WHAT NEEDS TO BE DONE:
Only an exact repetition of every entry counts as the answer.

(Pixel coordinate grounding data)
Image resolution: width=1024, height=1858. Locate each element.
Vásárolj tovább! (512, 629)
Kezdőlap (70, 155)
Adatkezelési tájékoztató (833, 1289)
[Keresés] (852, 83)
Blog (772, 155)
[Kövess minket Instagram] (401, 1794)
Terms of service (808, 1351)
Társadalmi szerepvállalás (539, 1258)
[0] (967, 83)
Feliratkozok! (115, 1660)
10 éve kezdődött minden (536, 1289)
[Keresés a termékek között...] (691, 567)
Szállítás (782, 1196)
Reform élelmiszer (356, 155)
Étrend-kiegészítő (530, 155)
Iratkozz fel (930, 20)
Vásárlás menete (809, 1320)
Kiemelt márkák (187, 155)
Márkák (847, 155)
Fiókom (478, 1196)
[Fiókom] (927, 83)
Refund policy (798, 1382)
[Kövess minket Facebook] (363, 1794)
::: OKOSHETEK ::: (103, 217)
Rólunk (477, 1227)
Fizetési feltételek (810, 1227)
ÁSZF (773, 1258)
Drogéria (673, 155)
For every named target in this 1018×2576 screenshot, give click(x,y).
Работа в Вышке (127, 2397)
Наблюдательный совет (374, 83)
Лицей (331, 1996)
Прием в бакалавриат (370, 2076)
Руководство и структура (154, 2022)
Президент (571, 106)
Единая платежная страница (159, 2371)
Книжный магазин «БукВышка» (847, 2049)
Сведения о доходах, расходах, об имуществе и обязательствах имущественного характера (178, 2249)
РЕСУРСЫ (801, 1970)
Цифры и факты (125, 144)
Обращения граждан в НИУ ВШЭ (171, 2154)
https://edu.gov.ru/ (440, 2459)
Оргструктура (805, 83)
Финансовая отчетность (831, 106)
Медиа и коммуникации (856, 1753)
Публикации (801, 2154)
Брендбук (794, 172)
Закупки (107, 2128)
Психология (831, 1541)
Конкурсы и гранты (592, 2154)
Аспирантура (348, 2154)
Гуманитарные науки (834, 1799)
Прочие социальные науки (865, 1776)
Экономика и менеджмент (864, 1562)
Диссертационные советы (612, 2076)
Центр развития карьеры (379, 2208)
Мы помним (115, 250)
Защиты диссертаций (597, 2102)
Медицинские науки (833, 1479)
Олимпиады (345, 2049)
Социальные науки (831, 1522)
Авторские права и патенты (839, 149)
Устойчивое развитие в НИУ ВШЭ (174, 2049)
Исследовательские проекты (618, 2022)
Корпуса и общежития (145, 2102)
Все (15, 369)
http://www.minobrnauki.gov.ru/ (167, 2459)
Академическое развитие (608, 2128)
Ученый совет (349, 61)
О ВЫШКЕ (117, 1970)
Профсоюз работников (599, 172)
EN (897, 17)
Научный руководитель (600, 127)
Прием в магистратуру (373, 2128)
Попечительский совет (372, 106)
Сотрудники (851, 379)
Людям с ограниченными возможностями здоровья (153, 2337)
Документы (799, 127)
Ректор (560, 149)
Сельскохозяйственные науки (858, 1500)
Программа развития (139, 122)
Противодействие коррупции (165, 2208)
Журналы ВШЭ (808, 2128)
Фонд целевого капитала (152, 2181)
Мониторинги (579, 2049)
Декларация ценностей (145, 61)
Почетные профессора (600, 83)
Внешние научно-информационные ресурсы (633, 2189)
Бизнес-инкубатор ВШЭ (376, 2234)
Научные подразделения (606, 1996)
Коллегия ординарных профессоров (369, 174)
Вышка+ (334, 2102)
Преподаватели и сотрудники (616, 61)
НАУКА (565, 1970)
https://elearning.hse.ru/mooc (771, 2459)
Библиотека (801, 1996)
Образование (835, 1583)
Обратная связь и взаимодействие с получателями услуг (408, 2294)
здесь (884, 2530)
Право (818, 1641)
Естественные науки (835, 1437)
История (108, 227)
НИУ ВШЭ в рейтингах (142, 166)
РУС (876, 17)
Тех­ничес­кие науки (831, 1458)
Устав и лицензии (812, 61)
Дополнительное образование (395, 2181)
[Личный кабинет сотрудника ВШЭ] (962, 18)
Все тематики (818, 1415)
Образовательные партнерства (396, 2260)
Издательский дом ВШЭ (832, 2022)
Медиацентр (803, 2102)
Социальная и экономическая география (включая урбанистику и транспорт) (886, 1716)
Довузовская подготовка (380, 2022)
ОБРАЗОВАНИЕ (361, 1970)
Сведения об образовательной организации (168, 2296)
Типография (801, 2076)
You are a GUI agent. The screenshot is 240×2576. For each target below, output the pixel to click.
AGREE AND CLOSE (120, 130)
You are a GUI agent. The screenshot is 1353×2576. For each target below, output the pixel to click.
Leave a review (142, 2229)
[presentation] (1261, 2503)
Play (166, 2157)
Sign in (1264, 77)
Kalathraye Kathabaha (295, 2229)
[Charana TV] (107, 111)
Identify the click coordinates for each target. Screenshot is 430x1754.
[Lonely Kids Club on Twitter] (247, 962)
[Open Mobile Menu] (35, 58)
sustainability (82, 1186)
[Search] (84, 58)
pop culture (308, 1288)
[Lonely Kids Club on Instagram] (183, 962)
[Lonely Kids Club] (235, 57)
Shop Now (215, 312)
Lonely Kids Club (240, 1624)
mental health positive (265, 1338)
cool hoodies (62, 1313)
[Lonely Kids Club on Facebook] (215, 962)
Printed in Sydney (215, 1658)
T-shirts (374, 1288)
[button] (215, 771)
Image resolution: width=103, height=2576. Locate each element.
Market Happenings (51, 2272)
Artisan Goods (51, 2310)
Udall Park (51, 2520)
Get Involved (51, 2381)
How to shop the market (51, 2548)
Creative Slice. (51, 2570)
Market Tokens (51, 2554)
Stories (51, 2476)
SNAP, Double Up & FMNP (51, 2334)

EXERCISE SOLUTION:
Image resolution: width=1024, height=1858. Locate each element.
Vásárolj tovább! (512, 629)
Kezdőlap (70, 155)
Adatkezelési tájékoztató (833, 1289)
[Keresés] (852, 83)
Blog (772, 155)
[Kövess minket Instagram] (401, 1794)
Terms of service (808, 1351)
Társadalmi szerepvállalás (539, 1258)
[0] (967, 83)
Feliratkozok! (115, 1660)
10 éve kezdődött minden (536, 1289)
[Keresés a termékek között...] (691, 567)
Szállítás (782, 1196)
Reform élelmiszer (356, 155)
Étrend-kiegészítő (530, 155)
Iratkozz fel (930, 20)
Vásárlás menete (809, 1320)
Kiemelt márkák (187, 155)
Márkák (847, 155)
Fiókom (478, 1196)
[Fiókom] (927, 83)
Refund policy (798, 1382)
[Kövess minket Facebook] (363, 1794)
::: OKOSHETEK ::: (103, 217)
Rólunk (477, 1227)
Fizetési feltételek (810, 1227)
ÁSZF (773, 1258)
Drogéria (673, 155)
For every named target in this 1018×2576 screenshot, give click(x,y).
Работа в Вышке (127, 2397)
Наблюдательный совет (374, 83)
Лицей (331, 1996)
Прием в бакалавриат (370, 2076)
Руководство и структура (154, 2022)
Президент (571, 106)
Единая платежная страница (159, 2371)
Книжный магазин «БукВышка» (847, 2049)
Сведения о доходах, расходах, об имуществе и обязательствах имущественного характера (178, 2249)
РЕСУРСЫ (801, 1970)
Цифры и факты (125, 144)
Обращения граждан в НИУ ВШЭ (171, 2154)
https://edu.gov.ru/ (440, 2459)
Оргструктура (805, 83)
Финансовая отчетность (831, 106)
Медиа и коммуникации (856, 1753)
Публикации (801, 2154)
Брендбук (794, 172)
Закупки (107, 2128)
Психология (831, 1541)
Конкурсы и гранты (592, 2154)
Аспирантура (348, 2154)
Гуманитарные науки (834, 1799)
Прочие социальные науки (865, 1776)
Экономика и менеджмент (864, 1562)
Диссертационные советы (612, 2076)
Центр развития карьеры (379, 2208)
Мы помним (115, 250)
Защиты диссертаций (597, 2102)
Медицинские науки (833, 1479)
Олимпиады (345, 2049)
Социальные науки (831, 1522)
Авторские права и патенты (839, 149)
Устойчивое развитие в НИУ ВШЭ (174, 2049)
Исследовательские проекты (618, 2022)
Корпуса и общежития (145, 2102)
Все (15, 369)
http://www.minobrnauki.gov.ru/ (167, 2459)
Академическое развитие (608, 2128)
Ученый совет (349, 61)
О ВЫШКЕ (117, 1970)
Профсоюз работников (599, 172)
EN (897, 17)
Научный руководитель (600, 127)
Прием в магистратуру (373, 2128)
Попечительский совет (372, 106)
Сотрудники (851, 379)
Людям с ограниченными возможностями здоровья (153, 2337)
Документы (799, 127)
Ректор (560, 149)
Сельскохозяйственные науки (858, 1500)
Программа развития (139, 122)
Противодействие коррупции (165, 2208)
Журналы ВШЭ (808, 2128)
Фонд целевого капитала (152, 2181)
Мониторинги (579, 2049)
Декларация ценностей (145, 61)
Почетные профессора (600, 83)
Внешние научно-информационные ресурсы (633, 2189)
Бизнес-инкубатор ВШЭ (376, 2234)
Научные подразделения (606, 1996)
Коллегия ординарных профессоров (369, 174)
Вышка+ (334, 2102)
Преподаватели и сотрудники (616, 61)
НАУКА (565, 1970)
https://elearning.hse.ru/mooc (771, 2459)
Библиотека (801, 1996)
Образование (835, 1583)
Обратная связь и взаимодействие с получателями услуг (408, 2294)
здесь (884, 2530)
Право (818, 1641)
Естественные науки (835, 1437)
История (108, 227)
НИУ ВШЭ в рейтингах (142, 166)
РУС (876, 17)
Тех­ничес­кие науки (831, 1458)
Устав и лицензии (812, 61)
Дополнительное образование (395, 2181)
[Личный кабинет сотрудника ВШЭ] (962, 18)
Все тематики (818, 1415)
Образовательные партнерства (396, 2260)
Издательский дом ВШЭ (832, 2022)
Медиацентр (803, 2102)
Социальная и экономическая география (включая урбанистику и транспорт) (886, 1716)
Довузовская подготовка (380, 2022)
ОБРАЗОВАНИЕ (361, 1970)
Сведения об образовательной организации (168, 2296)
Типография (801, 2076)
You are a GUI agent. The screenshot is 240×2576. For each target below, output the pixel to click.
AGREE AND CLOSE (120, 130)
You are a GUI agent. The screenshot is 1353×2576. For each target below, output the pixel to click.
Leave a review (142, 2229)
[presentation] (1261, 2503)
Play (166, 2157)
Sign in (1264, 77)
Kalathraye Kathabaha (295, 2229)
[Charana TV] (107, 111)
Identify the click coordinates for each target. Screenshot is 430x1754.
[Lonely Kids Club on Twitter] (247, 962)
[Open Mobile Menu] (35, 58)
sustainability (82, 1186)
[Search] (84, 58)
pop culture (308, 1288)
[Lonely Kids Club on Instagram] (183, 962)
[Lonely Kids Club] (235, 57)
Shop Now (215, 312)
Lonely Kids Club (240, 1624)
mental health positive (265, 1338)
cool hoodies (62, 1313)
[Lonely Kids Club on Facebook] (215, 962)
Printed in Sydney (215, 1658)
T-shirts (374, 1288)
[button] (215, 771)
Image resolution: width=103, height=2576. Locate each element.
Market Happenings (51, 2272)
Artisan Goods (51, 2310)
Udall Park (51, 2520)
Get Involved (51, 2381)
How to shop the market (51, 2548)
Creative Slice. (51, 2570)
Market Tokens (51, 2554)
Stories (51, 2476)
SNAP, Double Up & FMNP (51, 2334)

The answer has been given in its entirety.